In a 2005 performance review, Wu expressed disappointment that Murphy had failed to reach her “minimum purchases.” Murphy explained that it had been difficult for her to keep her numbers up “because a lot of our vendors require export licensing.” She left the company a few months later, in part because she “didn't think they were doing the right thing.” In 2007, Gigliotti attended a day-long informational meeting on export compliance, and he was “shaken up” by what he learned there about the liability he and Chitron could face for their past conduct. He called Wu that evening and told Wu that “we have to redo the entire workflow process in the company to make sure that we're abiding by the laws.” A few days later, Gigliotti met with Wu in person to discuss a proposal Gigliotti had drafted for how Chitron could ensure its compliance with U.S. export laws. Wu responded that Gigliotti was “overreacting” due to Gigliotti's “personal political beliefs,” that the export laws did not apply to Chitron because it shipped to Hong Kong rather than to China, and that Gigliotti's proposals would be too expensive and affect too much of Chitron's business.

When Gigliotti raised the issue with Wu once more in October 2007, Wu again accused Gigliotti of overreacting, emphasizing that Gigliotti's priority was to “keep the U.S. office running profitably.” Wu added: “I'm not afraid to go to jail. Are you?” Gigliotti quit the next day.

Only after Gigliotti's resignation did Wu implement some export compliance measures, which included a formal process for checking to see whether parts were export-controlled, export-law training for Chitron personnel, and the appointment of Chitron–US employee Bo Li as “compliance officer.”

B. Charges

In 2008, Wu and Wei were arrested and later indicted for 34 counts of export-related offenses. After a 23–day jury trial and various post-trial motions, the two were ultimately convicted as follows:

-The Munitions List Counts: Both Wu and Wei were convicted on two counts for, on two occasions in June 2006, exporting to China without a license “phase shifters” that are designated as defense articles on the U.S. Munitions List, 22 C.F.R. pt. 121.

= EXERCISE INSTRUCTIONS =
**a.** Answer these from the Chitron excerpt, one line each:
(i) In what year were Wu and Wei arrested?
(ii) What did Wu tell Gigliotti in October 2007 was Gigliotti's priority?
(iii) Which Chitron–US employee was appointed "compliance officer"?
**b.** List every export compliance measure that the Chitron excerpt says Wu put in place after Gigliotti resigned.

= SUPPLIED RECORDS =
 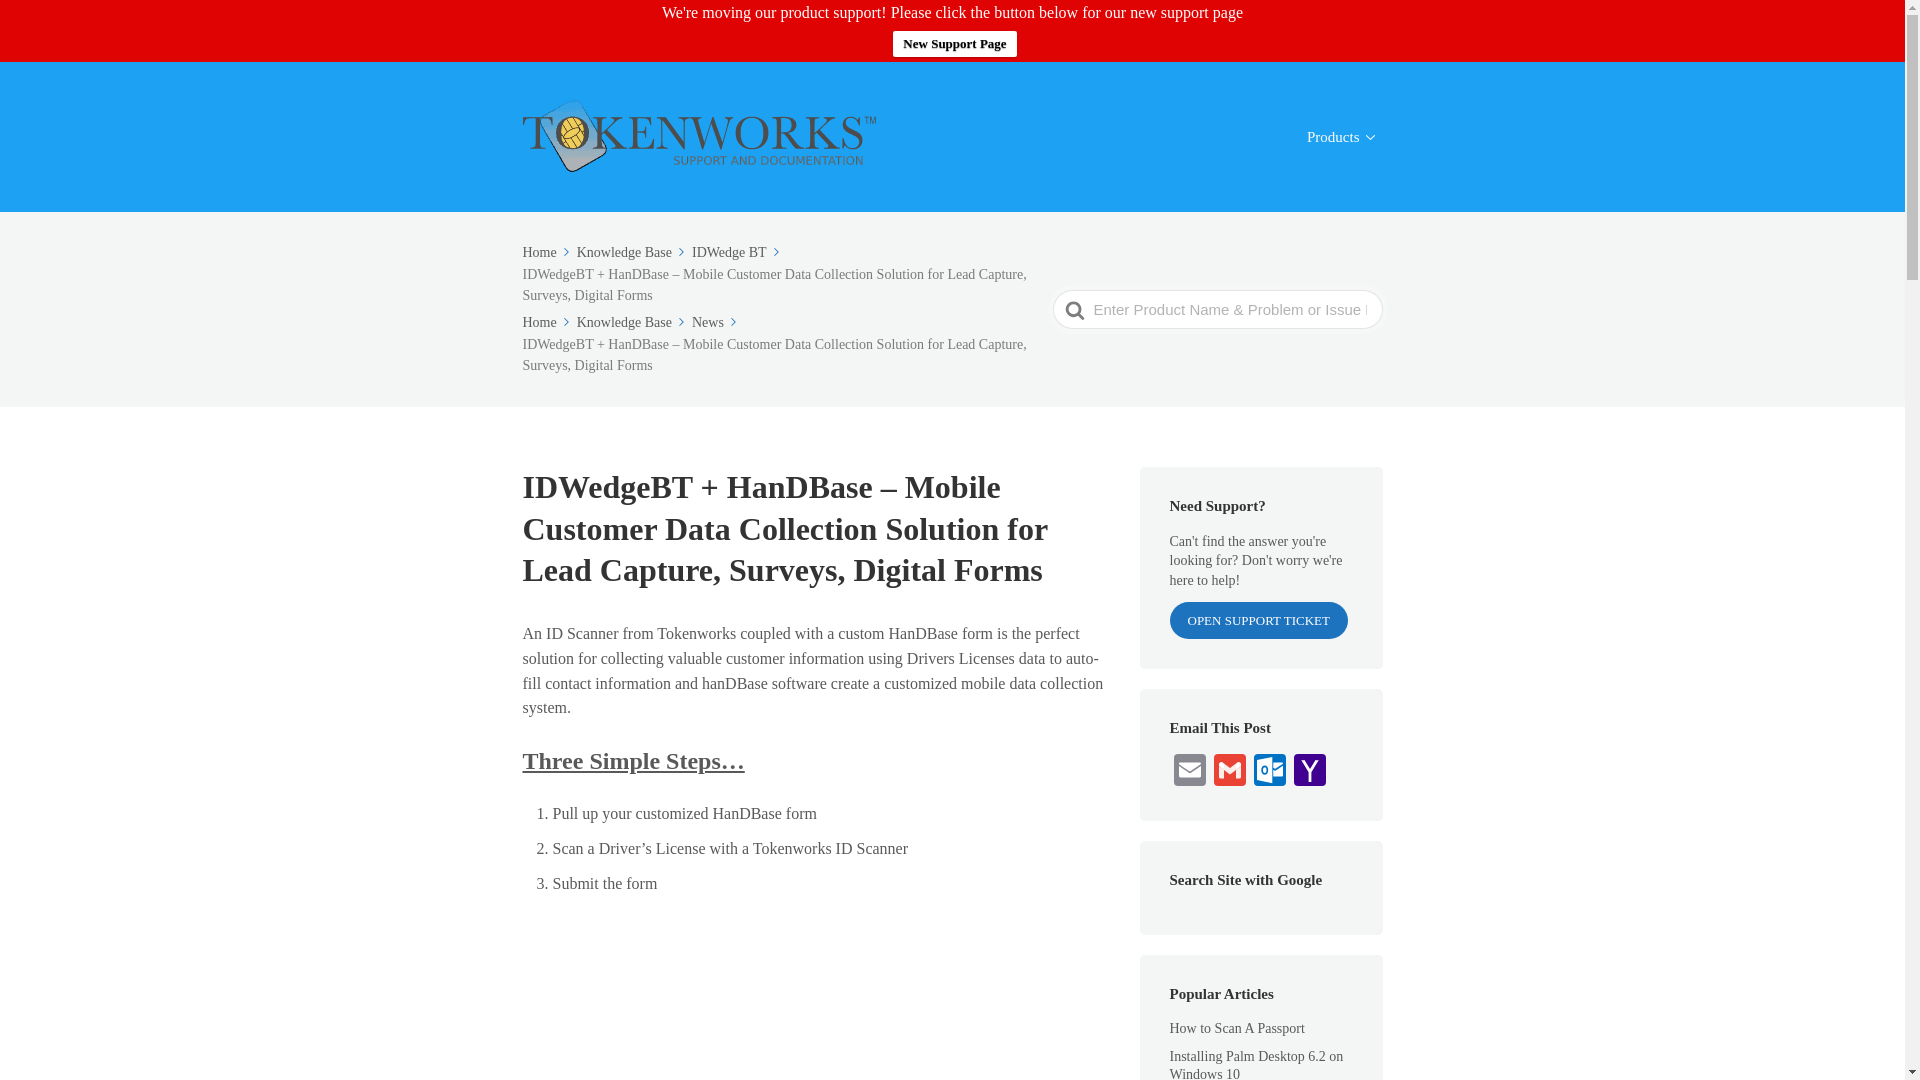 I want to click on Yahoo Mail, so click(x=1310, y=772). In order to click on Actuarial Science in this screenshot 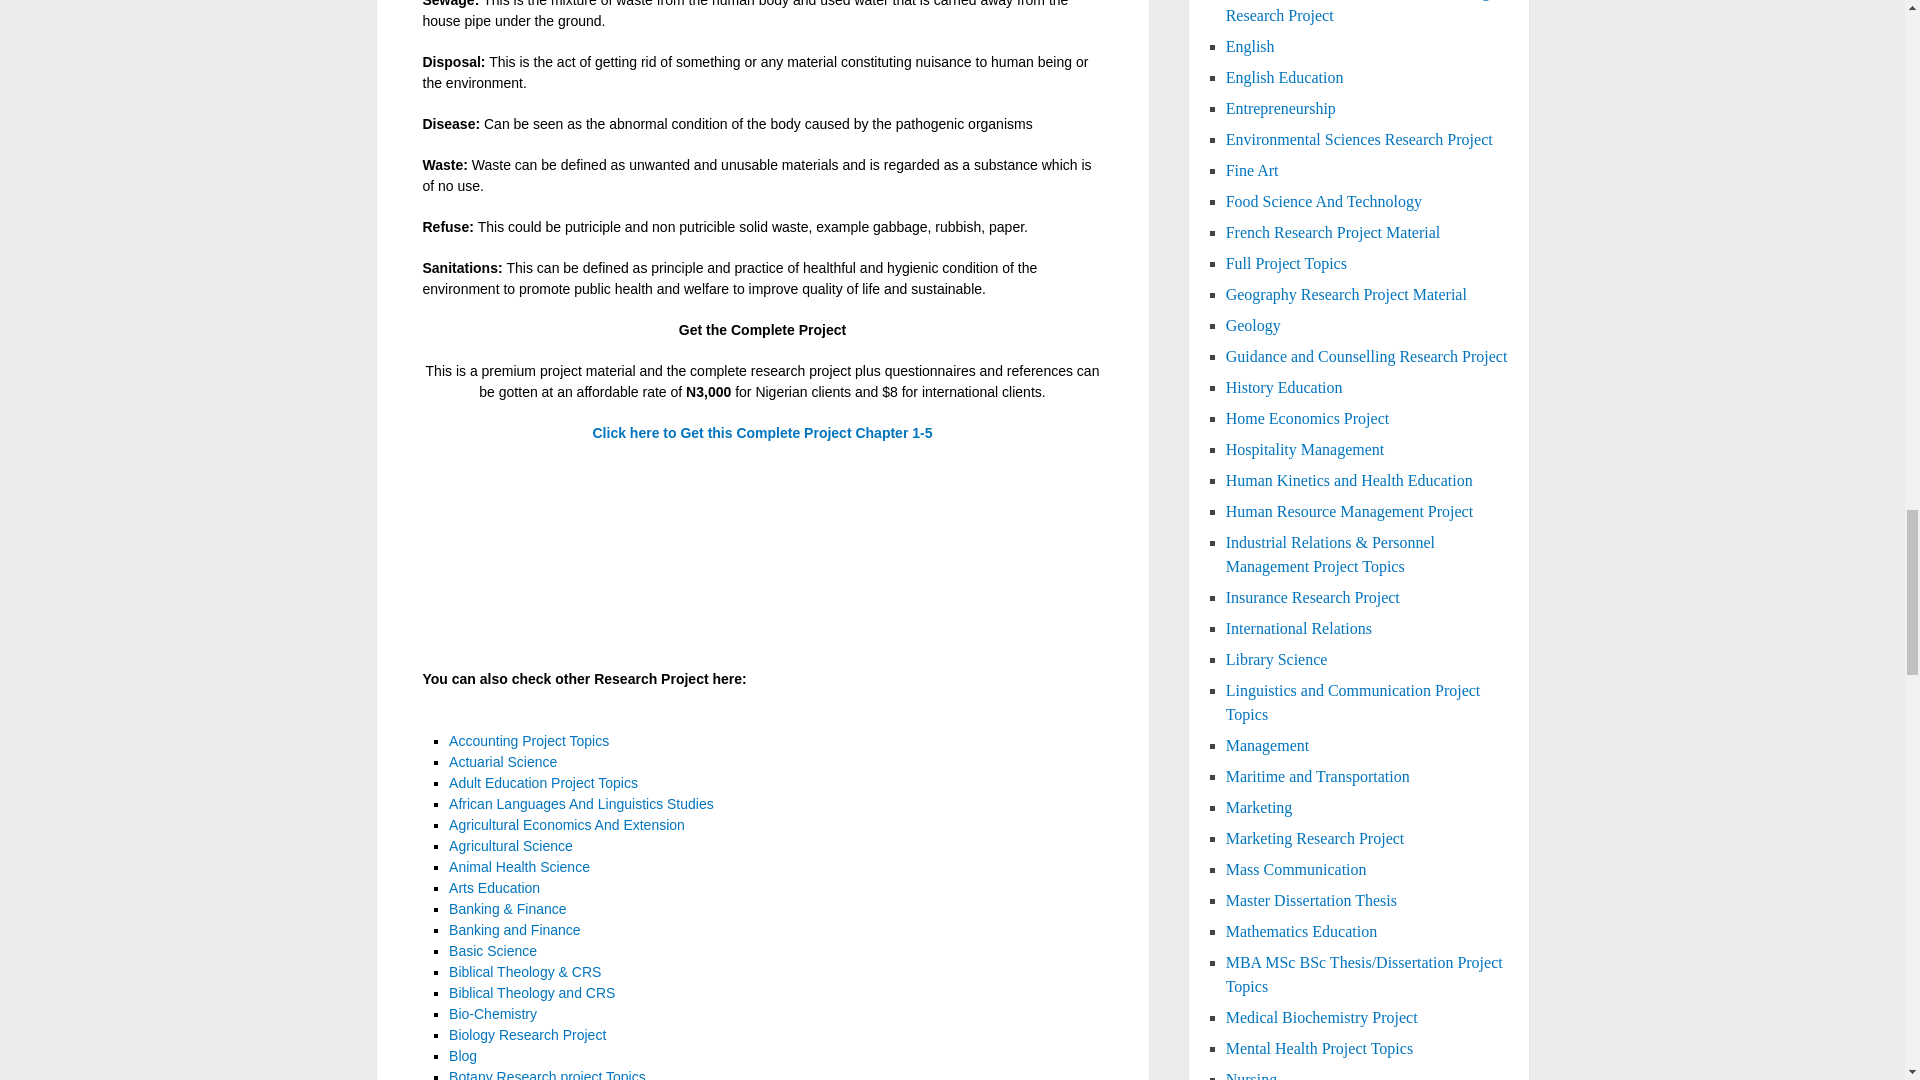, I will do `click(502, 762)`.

...

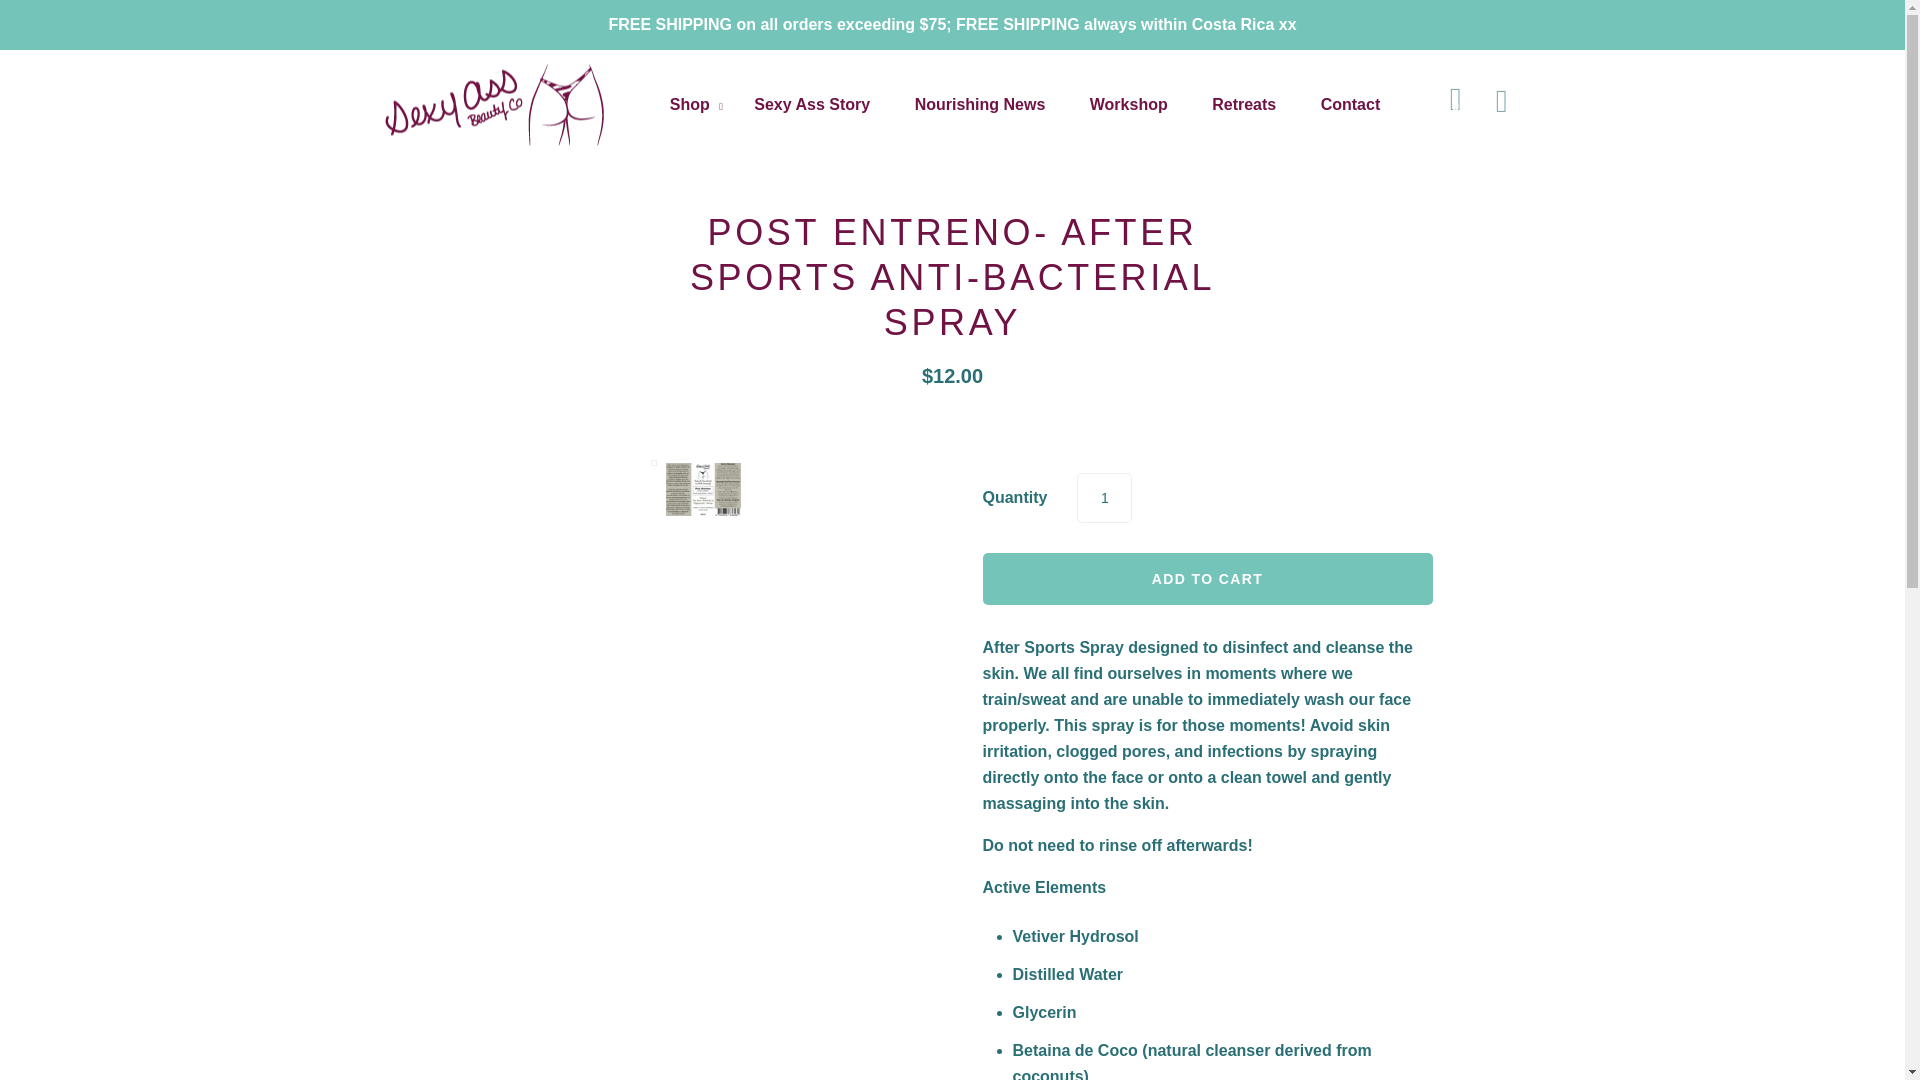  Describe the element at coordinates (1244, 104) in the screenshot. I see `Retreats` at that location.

= ANSWER LIST =
**a.**
(i) 2008
(ii) To "keep the U.S. office running profitably."
(iii) Bo Li

**b.**
- A formal process for checking whether parts were export-controlled
- Export-law training for Chitron personnel
- The appointment of Chitron–US employee Bo Li as "compliance officer"